For non-working hours, both cluster 2 (KMeans) and zero cluster (DBSCAN) have higher values of energy consumption corresponding to zero number of people presence in the early morning (06:00 am). For weekends, the clusters are formed with solar radiation as the most influential factor. Also the outliers detected by each method are compared and some common outliers are presented in Table 4. By analyzing the results obtained from each method, it can be concluded that, in general, outliers are identified in two different periods of the day. The first period is early morning (06:00–08:00 am). In the early morning electrical power for lighting has the peaks at a very low presence of occupants. The second period is related to the end of working hours (17:00), where it is observed that a decrease in the number of occupants of the building does not correspond to a decrease in electrical power consumption for lighting.

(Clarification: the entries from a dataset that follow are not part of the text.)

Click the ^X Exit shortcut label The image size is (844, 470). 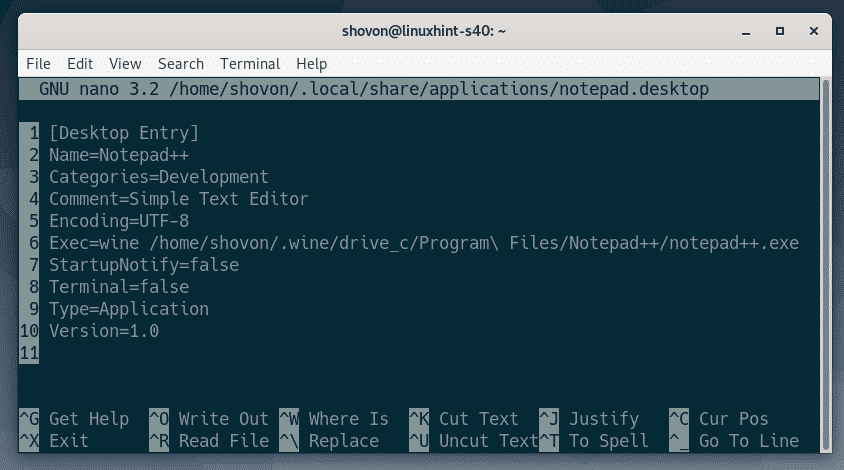(53, 440)
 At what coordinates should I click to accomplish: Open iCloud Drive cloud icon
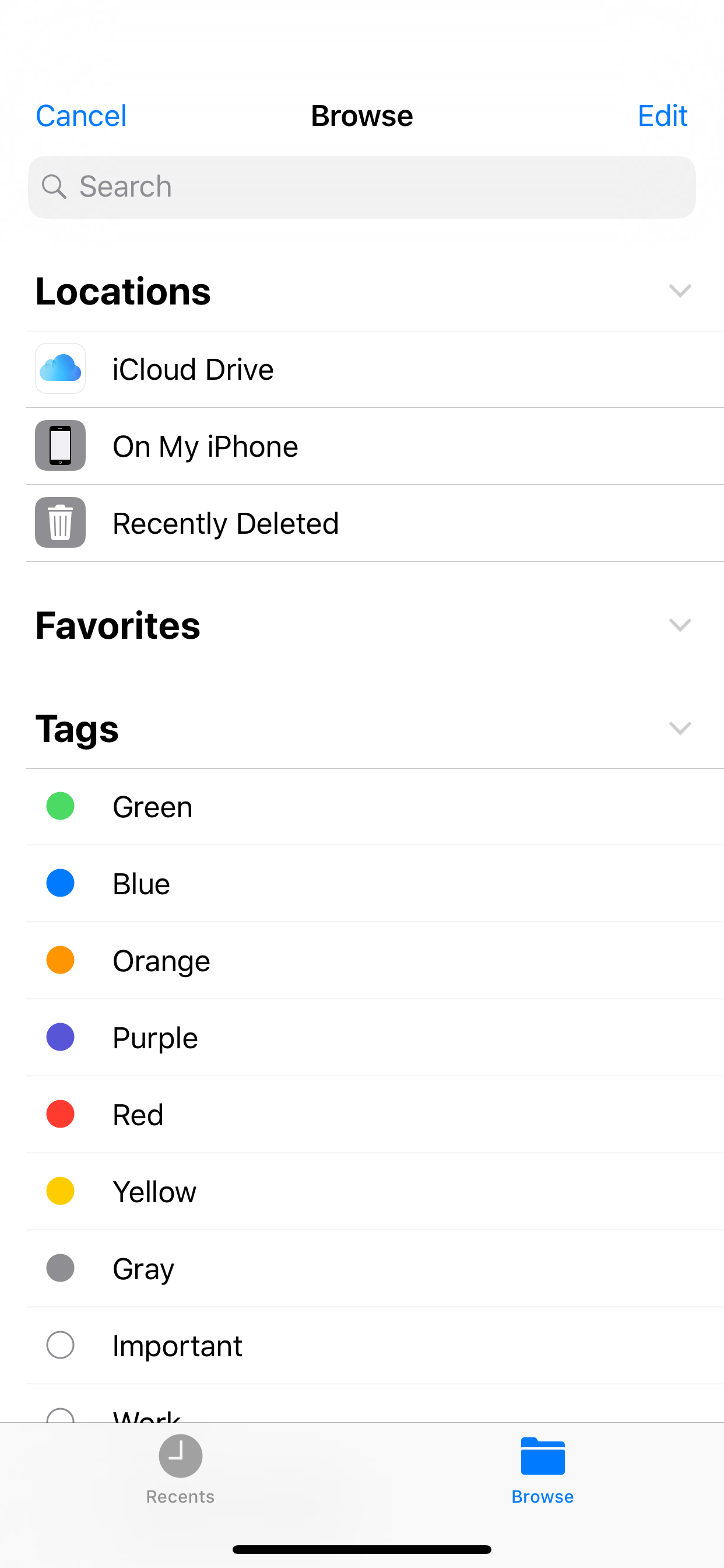coord(60,369)
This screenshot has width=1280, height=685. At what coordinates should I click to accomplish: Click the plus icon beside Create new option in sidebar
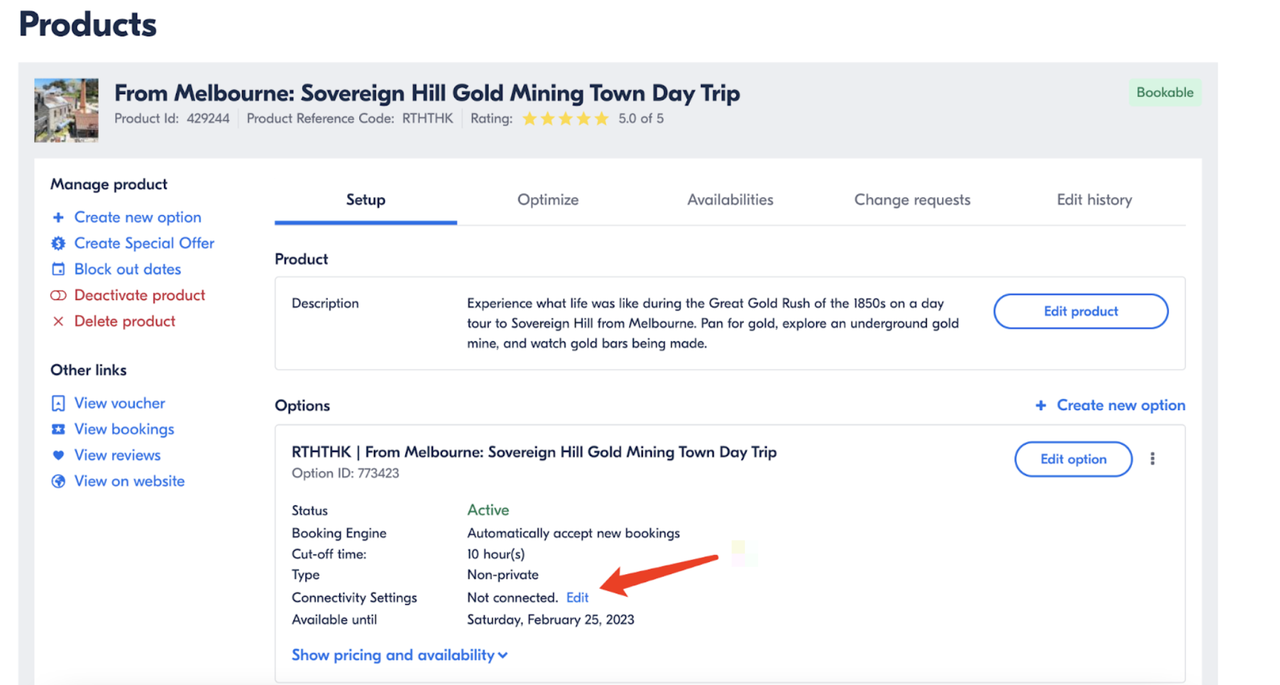click(x=58, y=217)
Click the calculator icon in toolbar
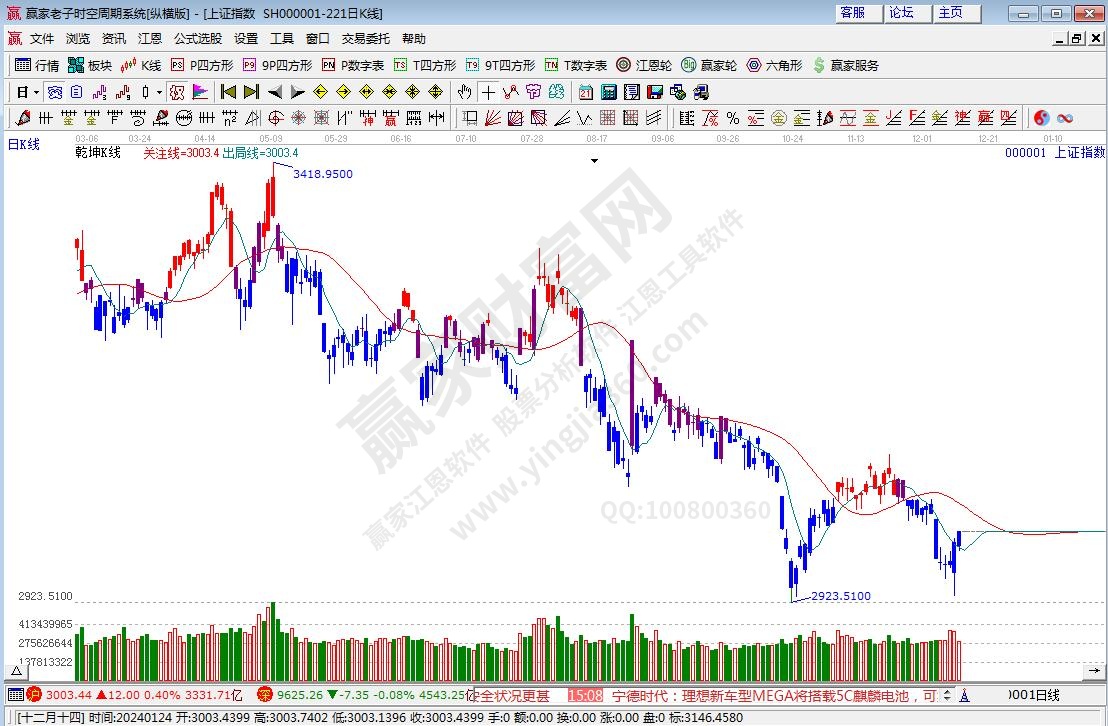1108x726 pixels. click(608, 92)
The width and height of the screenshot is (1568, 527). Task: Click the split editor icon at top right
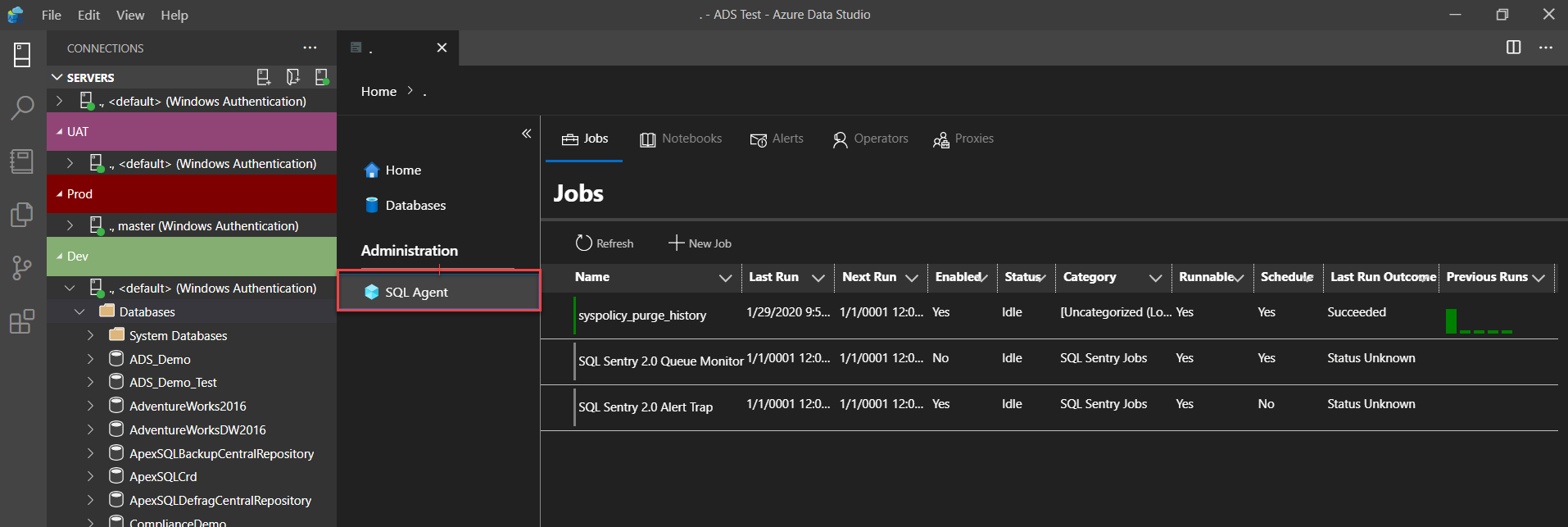(1513, 48)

Table 4. Some common outliers in all methods

6 Conclusions

To achieve objectives for energy efficiency, it is necessary to evaluate information contained in sensed building data. This paper presented a new approach by combining the ANNE with statistical pattern recognition techniques for evaluating real energy consumption data for whole building lighting energy fault detection. The research is aimed at investigating the potential of using ensembling techniques and, additionally, usefulness of statistical pattern recognition methods performed on structured residuals for fault detection.

The fault detection, performed through the analysis of the magnitude of residuals using a peak detection method, allowed to detect the two artificial faults and some other actual anomalous power values in the testing data set. Finally, the results obtained through all statistical pattern recognition techniques, performed on structured residuals, proved to be adequate and each method has been able to detect artificial faults and other positive outliers.

The application of this approach can improve fault detection process by reducing the number of false anomalies. The data set considered in this study is relatively small and only for artificial lighting of single building. In future, the work will consider new end-uses i.e. HVAC, plug load and exploit other data mining techniques for fault detection.